A QQ plot compares your data’s quantiles to what you’d expect from a normal distribution. If the points follow the diagonal line, the data are approximately normal.

set.seed(42)
qq_data <- tibble(
  value = c(rnorm(200, mean = 50, sd = 10), rexp(200, rate = 0.1)),
  distribution = rep(c("Normal", "Right-Skewed (Exponential)"), each = 200)
)

ggplot(qq_data, aes(sample = value)) +
  stat_qq(color = moe_colors$teal, size = 1, alpha = 0.6) +
  stat_qq_line(color = moe_colors$coral, linewidth = 0.8) +
  facet_wrap(~ distribution, scales = "free") +
  labs(
    title = "QQ Plots: Normal vs. Skewed Data",
    subtitle = "Points on the line = normal; curvature = departure from normality",
    x = "Theoretical quantiles",
    y = "Sample quantiles"
  ) +
  theme_moe()

Figure 3: QQ plots for normal (left) and skewed (right) data

The normal data hugs the line. The exponential data curves away, especially in the upper tail — a signature of right skew.

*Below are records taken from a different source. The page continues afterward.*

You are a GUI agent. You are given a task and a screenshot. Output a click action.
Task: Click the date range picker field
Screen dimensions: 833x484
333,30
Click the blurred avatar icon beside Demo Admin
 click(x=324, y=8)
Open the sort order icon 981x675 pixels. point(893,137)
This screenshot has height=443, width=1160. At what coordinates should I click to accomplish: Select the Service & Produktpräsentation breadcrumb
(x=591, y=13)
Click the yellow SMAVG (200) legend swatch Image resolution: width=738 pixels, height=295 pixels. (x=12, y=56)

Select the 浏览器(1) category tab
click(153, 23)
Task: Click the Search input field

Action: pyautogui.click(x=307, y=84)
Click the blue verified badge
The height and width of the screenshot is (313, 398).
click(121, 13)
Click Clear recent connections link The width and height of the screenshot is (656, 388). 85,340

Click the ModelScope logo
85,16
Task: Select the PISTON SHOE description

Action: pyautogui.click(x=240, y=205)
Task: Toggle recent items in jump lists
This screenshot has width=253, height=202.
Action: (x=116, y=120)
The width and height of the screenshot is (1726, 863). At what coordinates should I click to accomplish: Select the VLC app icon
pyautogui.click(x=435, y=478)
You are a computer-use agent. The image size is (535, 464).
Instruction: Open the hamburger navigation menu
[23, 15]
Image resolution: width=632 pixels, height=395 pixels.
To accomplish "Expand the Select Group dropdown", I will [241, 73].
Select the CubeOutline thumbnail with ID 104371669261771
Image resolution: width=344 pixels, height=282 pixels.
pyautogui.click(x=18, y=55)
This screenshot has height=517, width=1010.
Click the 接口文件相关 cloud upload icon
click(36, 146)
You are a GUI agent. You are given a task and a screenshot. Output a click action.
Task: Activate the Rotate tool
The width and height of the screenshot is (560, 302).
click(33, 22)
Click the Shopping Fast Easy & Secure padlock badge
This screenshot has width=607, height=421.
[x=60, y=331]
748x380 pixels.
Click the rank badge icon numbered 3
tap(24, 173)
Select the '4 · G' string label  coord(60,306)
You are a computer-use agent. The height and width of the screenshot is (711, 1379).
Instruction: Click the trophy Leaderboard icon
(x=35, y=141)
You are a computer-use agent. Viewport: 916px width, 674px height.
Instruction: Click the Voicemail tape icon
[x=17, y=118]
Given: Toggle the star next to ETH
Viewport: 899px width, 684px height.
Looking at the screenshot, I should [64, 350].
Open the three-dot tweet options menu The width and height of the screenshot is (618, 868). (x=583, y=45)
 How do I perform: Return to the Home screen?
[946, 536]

Central Limit Theorem: Simulation

The CLT says that the sampling distribution of the mean is approximately normal, regardless of the population shape, as long as the sample size is large enough. Let’s demonstrate this using an exponential (right-skewed) population.

set.seed(42)
n_samples <- 1000
sample_size <- 30
rate <- 0.1  # Exponential rate; population mean = 1/rate = 10

sample_means <- replicate(n_samples, mean(rexp(sample_size, rate = rate)))

clt_data <- tibble(sample_mean = sample_means)

ggplot(clt_data, aes(x = sample_mean)) +
  geom_histogram(aes(y = after_stat(density)), bins = 40,
                 fill = moe_colors$teal, color = "white", alpha = 0.8) +
  stat_function(fun = dnorm,
                args = list(mean = 1/rate, sd = (1/rate)/sqrt(sample_size)),
                color = moe_colors$coral, linewidth = 1, linetype = "dashed") +
  labs(
    title = "Central Limit Theorem in Action",
    subtitle = "1,000 sample means (n = 30) from a right-skewed exponential population",
    x = "Sample mean",
    y = "Density"
  ) +
  theme_moe()

Figure 4: Sampling distribution of the mean from an exponential population

Even though the exponential distribution is heavily right-skewed, the distribution of sample means is nearly bell-shaped. The dashed curve is the theoretical normal approximation.

CLT Convergence: Varying Sample Size

How large does the sample need to be? Let’s try n = 5, 15, 30, and 50 and compare.

set.seed(42)
sample_sizes <- c(5, 15, 30, 50)

clt_vary <- map_dfr(sample_sizes, function(n) {
  means <- replicate(1000, mean(rexp(n, rate = rate)))
  tibble(sample_mean = means, n = paste("n =", n))
})

clt_vary$n <- factor(clt_vary$n, levels = paste("n =", sample_sizes))

ggplot(clt_vary, aes(x = sample_mean)) +
  geom_histogram(aes(y = after_stat(density)), bins = 35,
                 fill = moe_colors$navy, color = "white", alpha = 0.8) +
  facet_wrap(~ n, scales = "free_y") +
  labs(
    title = "CLT Convergence Across Sample Sizes",
    subtitle = "Sampling from an exponential population (mean = 10)",
    x = "Sample mean",
    y = "Density"
  ) +
  theme_moe()

Figure 5: CLT convergence: larger samples produce more normal sampling distributions

At n = 5 the distribution is still visibly skewed. By n = 30 it is close to normal. By n = 50 the approximation is excellent.

Try It Yourself

The 95% rule. What proportion of the standard normal distribution falls within 2 standard deviations of the mean? Use pnorm(2) - pnorm(-2) to verify whether it is exactly 95% or just close to it.
CLT with a uniform distribution. Repeat the CLT simulation using runif(n, min = 0, max = 1) instead of rexp(). The uniform distribution is symmetric, not skewed. Does the sampling distribution of the mean still become normal? How does the convergence speed compare to the exponential case?